» Task instructions: What's wanted is the full listing, reproduced exactly.

--- Data for review Enclosed Below ---

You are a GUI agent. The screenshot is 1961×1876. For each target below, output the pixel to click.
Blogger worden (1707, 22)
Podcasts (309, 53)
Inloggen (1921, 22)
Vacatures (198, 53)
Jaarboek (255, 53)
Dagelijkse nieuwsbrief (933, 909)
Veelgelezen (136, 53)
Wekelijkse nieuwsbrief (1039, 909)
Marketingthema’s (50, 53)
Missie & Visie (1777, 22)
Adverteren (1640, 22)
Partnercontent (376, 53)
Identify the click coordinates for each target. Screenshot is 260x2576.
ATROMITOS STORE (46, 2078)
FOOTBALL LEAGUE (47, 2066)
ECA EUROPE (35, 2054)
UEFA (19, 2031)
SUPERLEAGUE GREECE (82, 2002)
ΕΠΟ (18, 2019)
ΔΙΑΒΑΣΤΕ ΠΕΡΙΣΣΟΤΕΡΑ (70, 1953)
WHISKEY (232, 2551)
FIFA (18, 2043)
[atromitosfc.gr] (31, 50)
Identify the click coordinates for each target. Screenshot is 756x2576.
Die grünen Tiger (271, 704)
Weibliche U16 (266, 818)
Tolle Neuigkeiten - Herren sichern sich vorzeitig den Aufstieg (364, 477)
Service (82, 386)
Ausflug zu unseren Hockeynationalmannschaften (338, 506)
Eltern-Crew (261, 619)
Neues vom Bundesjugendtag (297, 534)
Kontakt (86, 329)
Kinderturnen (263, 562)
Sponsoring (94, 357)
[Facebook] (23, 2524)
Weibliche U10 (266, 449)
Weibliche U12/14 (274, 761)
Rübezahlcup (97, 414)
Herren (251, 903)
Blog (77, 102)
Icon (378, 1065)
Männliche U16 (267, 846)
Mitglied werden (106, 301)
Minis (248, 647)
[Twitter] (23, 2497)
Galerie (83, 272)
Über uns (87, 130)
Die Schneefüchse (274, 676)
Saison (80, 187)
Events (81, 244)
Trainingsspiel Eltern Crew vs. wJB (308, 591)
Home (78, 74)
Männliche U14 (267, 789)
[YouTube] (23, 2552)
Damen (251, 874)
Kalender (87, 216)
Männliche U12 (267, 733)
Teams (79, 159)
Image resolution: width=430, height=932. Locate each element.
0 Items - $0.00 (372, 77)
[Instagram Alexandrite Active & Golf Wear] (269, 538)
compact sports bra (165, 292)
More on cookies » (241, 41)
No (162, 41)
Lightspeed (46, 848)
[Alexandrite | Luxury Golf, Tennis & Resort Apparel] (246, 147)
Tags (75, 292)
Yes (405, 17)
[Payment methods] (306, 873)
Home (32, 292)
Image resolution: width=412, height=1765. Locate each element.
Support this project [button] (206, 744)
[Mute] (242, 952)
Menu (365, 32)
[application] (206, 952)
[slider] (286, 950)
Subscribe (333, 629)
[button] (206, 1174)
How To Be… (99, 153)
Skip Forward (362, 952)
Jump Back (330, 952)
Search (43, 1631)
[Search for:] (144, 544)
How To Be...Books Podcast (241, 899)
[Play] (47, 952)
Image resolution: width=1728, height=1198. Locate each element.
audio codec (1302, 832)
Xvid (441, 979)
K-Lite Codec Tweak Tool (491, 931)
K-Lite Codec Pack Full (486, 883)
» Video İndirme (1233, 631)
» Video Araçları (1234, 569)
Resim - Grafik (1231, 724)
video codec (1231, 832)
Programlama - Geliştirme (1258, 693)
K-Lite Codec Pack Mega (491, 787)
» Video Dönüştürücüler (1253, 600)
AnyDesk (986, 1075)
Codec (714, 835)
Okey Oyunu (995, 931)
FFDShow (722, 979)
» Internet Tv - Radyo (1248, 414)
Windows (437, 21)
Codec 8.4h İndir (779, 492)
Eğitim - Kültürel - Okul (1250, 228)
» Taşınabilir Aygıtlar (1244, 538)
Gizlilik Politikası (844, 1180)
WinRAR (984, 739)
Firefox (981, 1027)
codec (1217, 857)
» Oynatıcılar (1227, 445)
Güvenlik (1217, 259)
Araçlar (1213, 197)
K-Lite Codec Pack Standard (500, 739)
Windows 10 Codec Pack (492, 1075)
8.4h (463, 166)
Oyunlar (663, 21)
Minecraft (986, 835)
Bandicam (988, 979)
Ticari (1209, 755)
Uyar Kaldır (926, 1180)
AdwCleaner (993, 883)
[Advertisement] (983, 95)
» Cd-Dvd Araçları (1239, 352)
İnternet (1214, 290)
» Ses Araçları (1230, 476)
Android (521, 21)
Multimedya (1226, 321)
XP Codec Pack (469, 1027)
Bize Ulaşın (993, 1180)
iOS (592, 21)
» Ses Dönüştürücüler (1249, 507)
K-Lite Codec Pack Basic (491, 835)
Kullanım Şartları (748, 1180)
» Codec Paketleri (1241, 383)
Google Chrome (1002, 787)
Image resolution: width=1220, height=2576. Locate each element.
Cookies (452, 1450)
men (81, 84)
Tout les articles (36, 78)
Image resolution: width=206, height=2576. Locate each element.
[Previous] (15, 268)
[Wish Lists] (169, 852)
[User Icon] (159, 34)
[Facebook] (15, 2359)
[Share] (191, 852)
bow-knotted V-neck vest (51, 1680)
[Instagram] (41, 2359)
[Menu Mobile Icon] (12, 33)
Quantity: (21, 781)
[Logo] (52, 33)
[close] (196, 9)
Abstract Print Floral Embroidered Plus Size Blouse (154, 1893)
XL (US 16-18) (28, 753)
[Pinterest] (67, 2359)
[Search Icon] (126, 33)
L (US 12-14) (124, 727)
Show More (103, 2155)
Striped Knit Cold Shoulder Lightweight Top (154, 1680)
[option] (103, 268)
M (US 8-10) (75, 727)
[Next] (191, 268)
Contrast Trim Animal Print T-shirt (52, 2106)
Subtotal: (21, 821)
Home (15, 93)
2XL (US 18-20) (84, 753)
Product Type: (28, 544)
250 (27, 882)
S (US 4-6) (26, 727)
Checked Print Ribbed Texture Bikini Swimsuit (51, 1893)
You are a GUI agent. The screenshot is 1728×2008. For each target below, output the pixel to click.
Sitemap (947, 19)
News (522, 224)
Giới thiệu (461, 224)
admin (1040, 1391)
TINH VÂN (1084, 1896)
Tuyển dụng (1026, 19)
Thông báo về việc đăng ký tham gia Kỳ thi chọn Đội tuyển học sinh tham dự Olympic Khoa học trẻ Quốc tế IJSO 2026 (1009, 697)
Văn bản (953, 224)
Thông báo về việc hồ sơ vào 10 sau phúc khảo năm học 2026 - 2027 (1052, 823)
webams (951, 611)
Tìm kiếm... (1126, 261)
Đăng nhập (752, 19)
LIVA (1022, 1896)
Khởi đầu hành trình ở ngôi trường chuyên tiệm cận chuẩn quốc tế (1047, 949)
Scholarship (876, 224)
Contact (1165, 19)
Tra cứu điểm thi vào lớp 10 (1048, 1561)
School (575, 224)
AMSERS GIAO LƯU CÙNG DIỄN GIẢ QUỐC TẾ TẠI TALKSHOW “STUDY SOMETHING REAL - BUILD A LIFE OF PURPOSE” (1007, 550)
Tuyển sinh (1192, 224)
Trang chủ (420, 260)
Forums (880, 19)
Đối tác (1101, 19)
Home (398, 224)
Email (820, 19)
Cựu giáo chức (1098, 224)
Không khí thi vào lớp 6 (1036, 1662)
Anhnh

--- End of Enclosed Data for review ---

» Response:
You are a GUI agent. The screenshot is 1961×1876. For each target below, output the pixel to click.
Blogger worden (1707, 22)
Podcasts (309, 53)
Inloggen (1921, 22)
Vacatures (198, 53)
Jaarboek (255, 53)
Dagelijkse nieuwsbrief (933, 909)
Veelgelezen (136, 53)
Wekelijkse nieuwsbrief (1039, 909)
Marketingthema’s (50, 53)
Missie & Visie (1777, 22)
Adverteren (1640, 22)
Partnercontent (376, 53)
Identify the click coordinates for each target. Screenshot is 260x2576.
ATROMITOS STORE (46, 2078)
FOOTBALL LEAGUE (47, 2066)
ECA EUROPE (35, 2054)
UEFA (19, 2031)
SUPERLEAGUE GREECE (82, 2002)
ΕΠΟ (18, 2019)
ΔΙΑΒΑΣΤΕ ΠΕΡΙΣΣΟΤΕΡΑ (70, 1953)
WHISKEY (232, 2551)
FIFA (18, 2043)
[atromitosfc.gr] (31, 50)
Identify the click coordinates for each target. Screenshot is 756x2576.
Die grünen Tiger (271, 704)
Weibliche U16 (266, 818)
Tolle Neuigkeiten - Herren sichern sich vorzeitig den Aufstieg (364, 477)
Service (82, 386)
Ausflug zu unseren Hockeynationalmannschaften (338, 506)
Eltern-Crew (261, 619)
Neues vom Bundesjugendtag (297, 534)
Kontakt (86, 329)
Kinderturnen (263, 562)
Sponsoring (94, 357)
[Facebook] (23, 2524)
Weibliche U10 (266, 449)
Weibliche U12/14 (274, 761)
Rübezahlcup (97, 414)
Herren (251, 903)
Blog (77, 102)
Icon (378, 1065)
Männliche U16 (267, 846)
Mitglied werden (106, 301)
Minis (248, 647)
[Twitter] (23, 2497)
Galerie (83, 272)
Über uns (87, 130)
Die Schneefüchse (274, 676)
Saison (80, 187)
Events (81, 244)
Trainingsspiel Eltern Crew vs. wJB (308, 591)
Home (78, 74)
Männliche U14 (267, 789)
[YouTube] (23, 2552)
Damen (251, 874)
Kalender (87, 216)
Männliche U12 (267, 733)
Teams (79, 159)
Image resolution: width=430, height=932. Locate each element.
0 Items - $0.00 (372, 77)
[Instagram Alexandrite Active & Golf Wear] (269, 538)
compact sports bra (165, 292)
More on cookies » (241, 41)
No (162, 41)
Lightspeed (46, 848)
[Alexandrite | Luxury Golf, Tennis & Resort Apparel] (246, 147)
Tags (75, 292)
Yes (405, 17)
[Payment methods] (306, 873)
Home (32, 292)
Image resolution: width=412, height=1765. Locate each element.
Support this project [button] (206, 744)
[Mute] (242, 952)
Menu (365, 32)
[application] (206, 952)
[slider] (286, 950)
Subscribe (333, 629)
[button] (206, 1174)
How To Be… (99, 153)
Skip Forward (362, 952)
Jump Back (330, 952)
Search (43, 1631)
[Search for:] (144, 544)
How To Be...Books Podcast (241, 899)
[Play] (47, 952)
Image resolution: width=1728, height=1198. Locate each element.
audio codec (1302, 832)
Xvid (441, 979)
K-Lite Codec Tweak Tool (491, 931)
K-Lite Codec Pack Full (486, 883)
» Video İndirme (1233, 631)
» Video Araçları (1234, 569)
Resim - Grafik (1231, 724)
video codec (1231, 832)
Programlama - Geliştirme (1258, 693)
K-Lite Codec Pack Mega (491, 787)
» Video Dönüştürücüler (1253, 600)
AnyDesk (986, 1075)
Codec (714, 835)
Okey Oyunu (995, 931)
FFDShow (722, 979)
» Internet Tv - Radyo (1248, 414)
Windows (437, 21)
Codec 8.4h İndir (779, 492)
Eğitim - Kültürel - Okul (1250, 228)
» Taşınabilir Aygıtlar (1244, 538)
Gizlilik Politikası (844, 1180)
WinRAR (984, 739)
Firefox (981, 1027)
codec (1217, 857)
» Oynatıcılar (1227, 445)
Güvenlik (1217, 259)
Araçlar (1213, 197)
K-Lite Codec Pack Standard (500, 739)
Windows 10 Codec Pack (492, 1075)
8.4h (463, 166)
Oyunlar (663, 21)
Minecraft (986, 835)
Bandicam (988, 979)
Ticari (1209, 755)
Uyar Kaldır (926, 1180)
AdwCleaner (993, 883)
[Advertisement] (983, 95)
» Cd-Dvd Araçları (1239, 352)
İnternet (1214, 290)
» Ses Araçları (1230, 476)
Android (521, 21)
Multimedya (1226, 321)
XP Codec Pack (469, 1027)
Bize Ulaşın (993, 1180)
iOS (592, 21)
» Ses Dönüştürücüler (1249, 507)
K-Lite Codec Pack Basic (491, 835)
Kullanım Şartları (748, 1180)
» Codec Paketleri (1241, 383)
Google Chrome (1002, 787)
Image resolution: width=1220, height=2576. Locate each element.
Cookies (452, 1450)
men (81, 84)
Tout les articles (36, 78)
Image resolution: width=206, height=2576. Locate each element.
[Previous] (15, 268)
[Wish Lists] (169, 852)
[User Icon] (159, 34)
[Facebook] (15, 2359)
[Share] (191, 852)
bow-knotted V-neck vest (51, 1680)
[Instagram] (41, 2359)
[Menu Mobile Icon] (12, 33)
Quantity: (21, 781)
[Logo] (52, 33)
[close] (196, 9)
Abstract Print Floral Embroidered Plus Size Blouse (154, 1893)
XL (US 16-18) (28, 753)
[Pinterest] (67, 2359)
[Search Icon] (126, 33)
L (US 12-14) (124, 727)
Show More (103, 2155)
Striped Knit Cold Shoulder Lightweight Top (154, 1680)
[option] (103, 268)
M (US 8-10) (75, 727)
[Next] (191, 268)
Contrast Trim Animal Print T-shirt (52, 2106)
Subtotal: (21, 821)
Home (15, 93)
2XL (US 18-20) (84, 753)
Product Type: (28, 544)
250 (27, 882)
S (US 4-6) (26, 727)
Checked Print Ribbed Texture Bikini Swimsuit (51, 1893)
You are a GUI agent. The screenshot is 1728×2008. For each target below, output the pixel to click.
Sitemap (947, 19)
News (522, 224)
Giới thiệu (461, 224)
admin (1040, 1391)
TINH VÂN (1084, 1896)
Tuyển dụng (1026, 19)
Thông báo về việc đăng ký tham gia Kỳ thi chọn Đội tuyển học sinh tham dự Olympic Khoa học trẻ Quốc tế IJSO 2026 (1009, 697)
Văn bản (953, 224)
Thông báo về việc hồ sơ vào 10 sau phúc khảo năm học 2026 - 2027 (1052, 823)
webams (951, 611)
Tìm kiếm... (1126, 261)
Đăng nhập (752, 19)
LIVA (1022, 1896)
Khởi đầu hành trình ở ngôi trường chuyên tiệm cận chuẩn quốc tế (1047, 949)
Scholarship (876, 224)
Contact (1165, 19)
Tra cứu điểm thi vào lớp 10 (1048, 1561)
School (575, 224)
AMSERS GIAO LƯU CÙNG DIỄN GIẢ QUỐC TẾ TẠI TALKSHOW “STUDY SOMETHING REAL - BUILD A LIFE OF PURPOSE” (1007, 550)
Tuyển sinh (1192, 224)
Trang chủ (420, 260)
Forums (880, 19)
Đối tác (1101, 19)
Home (398, 224)
Email (820, 19)
Cựu giáo chức (1098, 224)
Không khí thi vào lớp 6 (1036, 1662)
Anhnh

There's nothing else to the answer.